— start RECORDS FOR THIS EXERCISE —
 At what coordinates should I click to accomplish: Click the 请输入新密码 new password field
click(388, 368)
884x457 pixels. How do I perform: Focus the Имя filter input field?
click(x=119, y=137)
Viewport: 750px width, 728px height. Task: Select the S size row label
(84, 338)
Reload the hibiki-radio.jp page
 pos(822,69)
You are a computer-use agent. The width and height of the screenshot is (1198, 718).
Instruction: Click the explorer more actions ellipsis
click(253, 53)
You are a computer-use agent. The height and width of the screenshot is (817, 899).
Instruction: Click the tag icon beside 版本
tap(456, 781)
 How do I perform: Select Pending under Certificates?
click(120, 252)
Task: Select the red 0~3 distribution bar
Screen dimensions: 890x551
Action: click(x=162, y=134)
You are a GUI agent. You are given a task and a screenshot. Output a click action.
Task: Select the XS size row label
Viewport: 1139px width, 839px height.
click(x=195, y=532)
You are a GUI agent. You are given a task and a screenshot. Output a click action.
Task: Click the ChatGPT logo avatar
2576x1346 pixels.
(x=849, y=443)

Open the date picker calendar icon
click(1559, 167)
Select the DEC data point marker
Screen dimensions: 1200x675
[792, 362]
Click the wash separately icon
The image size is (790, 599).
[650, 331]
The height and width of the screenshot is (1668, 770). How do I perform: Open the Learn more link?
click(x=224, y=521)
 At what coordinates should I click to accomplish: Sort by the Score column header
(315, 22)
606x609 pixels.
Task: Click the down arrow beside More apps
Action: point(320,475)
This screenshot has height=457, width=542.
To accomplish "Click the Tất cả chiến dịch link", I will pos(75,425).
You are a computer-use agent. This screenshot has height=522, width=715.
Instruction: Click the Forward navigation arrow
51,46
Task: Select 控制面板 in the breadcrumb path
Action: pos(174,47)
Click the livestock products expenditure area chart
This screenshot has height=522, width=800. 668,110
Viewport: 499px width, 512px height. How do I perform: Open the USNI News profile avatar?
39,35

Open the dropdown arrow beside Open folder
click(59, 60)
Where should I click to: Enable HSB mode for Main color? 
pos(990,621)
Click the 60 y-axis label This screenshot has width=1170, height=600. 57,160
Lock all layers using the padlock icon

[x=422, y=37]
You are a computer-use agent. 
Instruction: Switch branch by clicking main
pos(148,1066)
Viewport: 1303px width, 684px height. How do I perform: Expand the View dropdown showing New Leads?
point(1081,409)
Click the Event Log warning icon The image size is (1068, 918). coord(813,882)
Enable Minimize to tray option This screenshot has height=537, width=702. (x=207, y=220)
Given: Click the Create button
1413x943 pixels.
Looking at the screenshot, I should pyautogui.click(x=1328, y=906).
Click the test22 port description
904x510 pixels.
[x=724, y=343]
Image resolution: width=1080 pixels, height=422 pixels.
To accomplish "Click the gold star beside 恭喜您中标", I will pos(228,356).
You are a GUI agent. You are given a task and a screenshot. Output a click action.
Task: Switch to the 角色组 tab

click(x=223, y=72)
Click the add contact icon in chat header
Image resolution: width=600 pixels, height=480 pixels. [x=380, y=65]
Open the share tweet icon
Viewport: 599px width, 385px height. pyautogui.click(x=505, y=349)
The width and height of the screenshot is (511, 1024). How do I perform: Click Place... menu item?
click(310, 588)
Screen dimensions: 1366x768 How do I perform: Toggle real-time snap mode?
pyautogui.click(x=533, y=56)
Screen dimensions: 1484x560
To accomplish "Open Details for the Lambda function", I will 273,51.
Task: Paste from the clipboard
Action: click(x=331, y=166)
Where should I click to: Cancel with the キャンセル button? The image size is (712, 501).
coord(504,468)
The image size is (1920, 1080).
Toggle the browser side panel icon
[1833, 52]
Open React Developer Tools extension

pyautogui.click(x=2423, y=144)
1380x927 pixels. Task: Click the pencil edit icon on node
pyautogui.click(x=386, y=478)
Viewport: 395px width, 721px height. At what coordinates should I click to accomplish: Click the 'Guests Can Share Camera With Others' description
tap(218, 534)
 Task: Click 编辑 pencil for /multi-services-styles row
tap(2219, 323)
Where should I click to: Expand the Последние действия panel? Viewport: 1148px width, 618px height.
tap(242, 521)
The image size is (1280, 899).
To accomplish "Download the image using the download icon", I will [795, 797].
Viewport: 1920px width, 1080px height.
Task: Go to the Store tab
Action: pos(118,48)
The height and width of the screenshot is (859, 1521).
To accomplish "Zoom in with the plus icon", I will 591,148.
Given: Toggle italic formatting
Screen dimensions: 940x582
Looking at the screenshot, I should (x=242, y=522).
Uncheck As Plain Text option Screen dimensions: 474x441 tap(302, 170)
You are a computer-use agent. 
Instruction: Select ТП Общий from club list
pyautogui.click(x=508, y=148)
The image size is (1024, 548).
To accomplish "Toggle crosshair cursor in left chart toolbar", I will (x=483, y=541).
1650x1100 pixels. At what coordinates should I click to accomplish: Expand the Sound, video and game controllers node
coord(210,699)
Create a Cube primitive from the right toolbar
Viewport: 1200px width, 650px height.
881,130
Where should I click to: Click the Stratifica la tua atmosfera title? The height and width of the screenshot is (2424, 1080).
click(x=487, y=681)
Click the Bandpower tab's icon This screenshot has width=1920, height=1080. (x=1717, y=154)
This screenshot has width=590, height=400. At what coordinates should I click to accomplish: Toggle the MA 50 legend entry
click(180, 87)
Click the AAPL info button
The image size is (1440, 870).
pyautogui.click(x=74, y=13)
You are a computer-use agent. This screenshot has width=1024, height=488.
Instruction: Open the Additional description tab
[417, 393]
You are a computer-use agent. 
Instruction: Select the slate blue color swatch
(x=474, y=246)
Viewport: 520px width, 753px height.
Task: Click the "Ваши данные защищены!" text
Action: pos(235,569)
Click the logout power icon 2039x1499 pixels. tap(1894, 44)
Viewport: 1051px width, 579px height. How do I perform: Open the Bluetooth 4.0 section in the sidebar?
— end RECORDS FOR THIS EXERCISE —
DIRECTION ->
Edit the listing from the line with "Screen dimensions: 1366x768" up to and including the line with "Action: click(x=331, y=166)", changing "snap mode" to "grid snapping" and leaving everything else as it is. Reproduce only those lines.

RESPONSE TO THE EXERCISE ->
Screen dimensions: 1366x768 How do I perform: Toggle real-time grid snapping?
pyautogui.click(x=533, y=56)
Screen dimensions: 1484x560
To accomplish "Open Details for the Lambda function", I will 273,51.
Task: Paste from the clipboard
Action: click(x=331, y=166)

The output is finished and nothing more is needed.